Compared to the original, in his translation Petar used a more complex rhyme scheme, with not only end-rhymes but also internal rhymes before the caesura, in line with traditional Croatian poetic practice:

 Ovo ja ki prvo u mojoj mladosti
 nastojah marlivo v ljubave kriposti,
 suprotstah batrivo vsakoj okornosti,
 sad ću spivat pravo Marča batrivosti.

===Other languages===
A German and an Italian translation were produced in the late 1800s and 1908 respectively. A new German translation was published in Budapest in 1944; the translator, Árpád Guilleaume, was an officer in the Hungarian military, and his work was suppressed by the subsequent Communist regime. An English translation was published in Washington DC in 2011 by László Kőrössy. In 2015, a French translation of the complete poem by Jean-Louis Vallin, rendering the Hungarian meter into French alexandrine, was published at the Presses Universitaires du Septentrion in a bilingual edition.

==Reception and legacy==
According to Encyclopædia Britannica Online, it is "the first epic poem in Hungarian literature" and "one of the major works of Hungarian literature". Kenneth Clark's TV series Civilisation lists the Szigeti veszedelem as one of the major literary achievements of the 17th century.

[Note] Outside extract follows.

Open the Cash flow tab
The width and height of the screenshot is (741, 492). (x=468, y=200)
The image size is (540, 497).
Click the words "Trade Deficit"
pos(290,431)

Compared to the Hungarian text, the Croatian variant is regarded as a less remarkable work. While within Hungarian literature Veszedelem represented a significant qualitative step forward, Opsida did not stand out above the existing Croatian literary corpus. Croatian literary historians have described its language, constrained by the demanding rhyme scheme and influenced by foreign languages, as awkward and difficult to comprehend, and Petar as an overall little skilled poet.